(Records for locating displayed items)
▽

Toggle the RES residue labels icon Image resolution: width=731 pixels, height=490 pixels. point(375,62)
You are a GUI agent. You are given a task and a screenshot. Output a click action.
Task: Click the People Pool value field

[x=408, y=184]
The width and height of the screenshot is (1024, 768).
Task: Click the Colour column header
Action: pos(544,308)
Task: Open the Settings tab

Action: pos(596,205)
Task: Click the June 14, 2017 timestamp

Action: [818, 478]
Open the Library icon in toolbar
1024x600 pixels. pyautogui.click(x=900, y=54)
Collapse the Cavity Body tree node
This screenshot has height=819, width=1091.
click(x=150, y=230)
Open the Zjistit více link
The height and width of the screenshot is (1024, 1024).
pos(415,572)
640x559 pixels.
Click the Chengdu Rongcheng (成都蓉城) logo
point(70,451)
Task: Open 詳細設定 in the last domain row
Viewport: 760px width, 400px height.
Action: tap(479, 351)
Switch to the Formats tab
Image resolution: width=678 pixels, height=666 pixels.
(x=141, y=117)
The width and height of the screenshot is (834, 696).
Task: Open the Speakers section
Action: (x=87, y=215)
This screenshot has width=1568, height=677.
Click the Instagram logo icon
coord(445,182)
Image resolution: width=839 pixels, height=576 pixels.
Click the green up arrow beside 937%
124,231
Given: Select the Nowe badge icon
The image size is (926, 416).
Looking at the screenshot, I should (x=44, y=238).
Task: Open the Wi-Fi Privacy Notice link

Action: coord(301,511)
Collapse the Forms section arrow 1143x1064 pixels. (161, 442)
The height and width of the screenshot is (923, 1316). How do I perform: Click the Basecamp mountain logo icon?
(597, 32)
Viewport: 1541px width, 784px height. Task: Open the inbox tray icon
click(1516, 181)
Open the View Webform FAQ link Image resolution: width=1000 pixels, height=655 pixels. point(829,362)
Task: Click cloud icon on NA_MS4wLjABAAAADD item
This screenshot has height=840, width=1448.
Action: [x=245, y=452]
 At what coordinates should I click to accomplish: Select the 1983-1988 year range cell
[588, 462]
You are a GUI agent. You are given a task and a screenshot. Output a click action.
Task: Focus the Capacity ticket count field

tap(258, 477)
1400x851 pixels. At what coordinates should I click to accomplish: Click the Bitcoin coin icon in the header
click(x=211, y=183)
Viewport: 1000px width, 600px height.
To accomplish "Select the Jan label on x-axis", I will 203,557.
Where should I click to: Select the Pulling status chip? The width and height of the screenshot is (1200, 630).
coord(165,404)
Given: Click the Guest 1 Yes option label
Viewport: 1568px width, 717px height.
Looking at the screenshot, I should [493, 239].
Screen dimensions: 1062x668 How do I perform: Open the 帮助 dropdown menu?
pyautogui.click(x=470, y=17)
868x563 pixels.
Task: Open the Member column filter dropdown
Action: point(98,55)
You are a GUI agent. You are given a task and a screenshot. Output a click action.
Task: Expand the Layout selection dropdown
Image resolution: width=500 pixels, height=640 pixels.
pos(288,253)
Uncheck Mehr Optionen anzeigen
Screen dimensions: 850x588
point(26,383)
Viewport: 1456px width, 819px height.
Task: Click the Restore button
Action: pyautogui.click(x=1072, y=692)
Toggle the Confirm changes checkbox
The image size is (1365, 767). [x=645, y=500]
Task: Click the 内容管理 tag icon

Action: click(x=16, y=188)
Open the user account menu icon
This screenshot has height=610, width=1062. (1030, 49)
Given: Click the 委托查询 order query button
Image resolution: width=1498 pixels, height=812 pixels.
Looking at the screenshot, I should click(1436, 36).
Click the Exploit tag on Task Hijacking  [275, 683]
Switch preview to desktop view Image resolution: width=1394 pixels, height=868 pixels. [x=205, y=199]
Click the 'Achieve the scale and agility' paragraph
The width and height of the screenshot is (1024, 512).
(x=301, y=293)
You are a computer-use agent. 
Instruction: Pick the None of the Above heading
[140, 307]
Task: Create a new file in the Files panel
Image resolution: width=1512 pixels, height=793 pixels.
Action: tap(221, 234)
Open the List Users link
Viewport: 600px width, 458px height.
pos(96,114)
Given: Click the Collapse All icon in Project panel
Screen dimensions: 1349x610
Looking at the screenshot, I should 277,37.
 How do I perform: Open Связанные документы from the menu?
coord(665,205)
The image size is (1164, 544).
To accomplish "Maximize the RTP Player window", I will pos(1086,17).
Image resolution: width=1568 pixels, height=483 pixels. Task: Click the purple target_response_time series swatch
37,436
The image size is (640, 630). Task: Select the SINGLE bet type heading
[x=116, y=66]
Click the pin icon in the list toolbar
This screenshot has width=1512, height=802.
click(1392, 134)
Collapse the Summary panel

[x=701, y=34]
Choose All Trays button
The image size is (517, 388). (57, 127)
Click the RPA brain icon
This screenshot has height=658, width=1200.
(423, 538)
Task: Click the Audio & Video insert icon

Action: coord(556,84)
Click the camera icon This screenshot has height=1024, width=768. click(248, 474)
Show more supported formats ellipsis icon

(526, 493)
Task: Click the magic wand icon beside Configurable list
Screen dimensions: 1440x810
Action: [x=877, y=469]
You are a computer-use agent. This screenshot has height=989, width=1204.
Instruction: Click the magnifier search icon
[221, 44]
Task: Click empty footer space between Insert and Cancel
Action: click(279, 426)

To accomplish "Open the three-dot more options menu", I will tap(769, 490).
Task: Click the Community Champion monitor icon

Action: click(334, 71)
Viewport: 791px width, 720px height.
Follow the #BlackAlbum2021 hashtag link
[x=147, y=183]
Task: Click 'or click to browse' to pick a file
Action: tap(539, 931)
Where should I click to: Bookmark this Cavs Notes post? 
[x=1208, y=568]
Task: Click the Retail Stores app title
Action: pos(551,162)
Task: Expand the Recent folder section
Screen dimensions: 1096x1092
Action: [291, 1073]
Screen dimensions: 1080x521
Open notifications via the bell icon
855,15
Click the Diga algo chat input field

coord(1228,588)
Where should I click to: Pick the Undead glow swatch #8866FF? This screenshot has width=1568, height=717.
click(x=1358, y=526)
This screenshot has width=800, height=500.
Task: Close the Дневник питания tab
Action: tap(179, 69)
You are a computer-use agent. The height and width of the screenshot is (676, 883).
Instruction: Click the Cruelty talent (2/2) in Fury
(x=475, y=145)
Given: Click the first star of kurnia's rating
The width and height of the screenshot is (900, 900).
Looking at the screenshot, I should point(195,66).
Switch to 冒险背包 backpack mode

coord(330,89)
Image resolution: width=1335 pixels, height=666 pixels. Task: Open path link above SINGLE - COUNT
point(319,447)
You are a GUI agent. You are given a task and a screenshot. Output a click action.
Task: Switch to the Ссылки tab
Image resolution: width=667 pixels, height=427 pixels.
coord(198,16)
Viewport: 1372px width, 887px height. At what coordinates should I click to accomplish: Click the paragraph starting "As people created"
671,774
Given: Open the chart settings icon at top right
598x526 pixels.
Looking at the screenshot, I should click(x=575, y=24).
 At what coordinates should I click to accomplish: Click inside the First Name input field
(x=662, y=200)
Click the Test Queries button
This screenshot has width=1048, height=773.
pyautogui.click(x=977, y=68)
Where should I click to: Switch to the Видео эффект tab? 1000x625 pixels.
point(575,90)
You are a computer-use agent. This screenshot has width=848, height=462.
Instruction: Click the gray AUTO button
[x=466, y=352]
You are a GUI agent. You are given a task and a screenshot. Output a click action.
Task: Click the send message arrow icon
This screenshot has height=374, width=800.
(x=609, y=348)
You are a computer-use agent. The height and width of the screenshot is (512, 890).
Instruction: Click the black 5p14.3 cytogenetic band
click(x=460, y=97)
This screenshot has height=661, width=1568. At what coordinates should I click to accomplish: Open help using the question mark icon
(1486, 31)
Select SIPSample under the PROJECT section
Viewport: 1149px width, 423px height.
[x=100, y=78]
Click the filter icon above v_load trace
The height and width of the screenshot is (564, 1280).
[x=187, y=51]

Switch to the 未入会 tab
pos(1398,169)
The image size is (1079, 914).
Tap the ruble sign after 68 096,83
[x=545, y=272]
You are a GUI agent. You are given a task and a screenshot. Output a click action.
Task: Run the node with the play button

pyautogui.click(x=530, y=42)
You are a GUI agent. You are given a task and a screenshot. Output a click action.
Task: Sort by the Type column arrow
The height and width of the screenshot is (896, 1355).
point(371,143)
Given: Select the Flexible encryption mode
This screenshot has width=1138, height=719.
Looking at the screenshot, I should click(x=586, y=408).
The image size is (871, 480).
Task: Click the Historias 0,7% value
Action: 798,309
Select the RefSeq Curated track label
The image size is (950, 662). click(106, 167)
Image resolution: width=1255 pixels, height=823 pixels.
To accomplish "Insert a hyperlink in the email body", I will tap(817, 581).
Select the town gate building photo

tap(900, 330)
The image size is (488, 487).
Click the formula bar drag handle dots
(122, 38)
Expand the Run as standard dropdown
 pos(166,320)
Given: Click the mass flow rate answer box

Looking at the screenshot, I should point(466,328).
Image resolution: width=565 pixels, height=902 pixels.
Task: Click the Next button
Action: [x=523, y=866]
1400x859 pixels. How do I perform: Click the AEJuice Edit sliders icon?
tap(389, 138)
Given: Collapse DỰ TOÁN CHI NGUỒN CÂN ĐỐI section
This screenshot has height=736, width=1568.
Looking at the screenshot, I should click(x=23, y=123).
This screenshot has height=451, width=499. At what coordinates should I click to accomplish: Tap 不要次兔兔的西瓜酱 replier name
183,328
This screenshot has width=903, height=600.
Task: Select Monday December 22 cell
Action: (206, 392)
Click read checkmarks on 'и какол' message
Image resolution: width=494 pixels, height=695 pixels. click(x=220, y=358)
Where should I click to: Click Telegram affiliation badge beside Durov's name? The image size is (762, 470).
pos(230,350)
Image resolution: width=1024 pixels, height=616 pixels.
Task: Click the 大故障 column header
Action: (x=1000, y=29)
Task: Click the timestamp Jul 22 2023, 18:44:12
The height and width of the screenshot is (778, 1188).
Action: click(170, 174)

△

Exercise brief: Rewrite every entry from the line containing "This screenshot has width=1568, height=677." down to the line containing "Collapse the Forms", changing "Instagram" to "Facebook" and leaving the rest of those lines as they are.

Final result:
This screenshot has width=1568, height=677.
Click the Facebook logo icon
coord(445,182)
Image resolution: width=839 pixels, height=576 pixels.
Click the green up arrow beside 937%
124,231
Given: Select the Nowe badge icon
The image size is (926, 416).
Looking at the screenshot, I should (x=44, y=238).
Task: Open the Wi-Fi Privacy Notice link

Action: coord(301,511)
Collapse the Forms section arrow 1143x1064 pixels. (161, 442)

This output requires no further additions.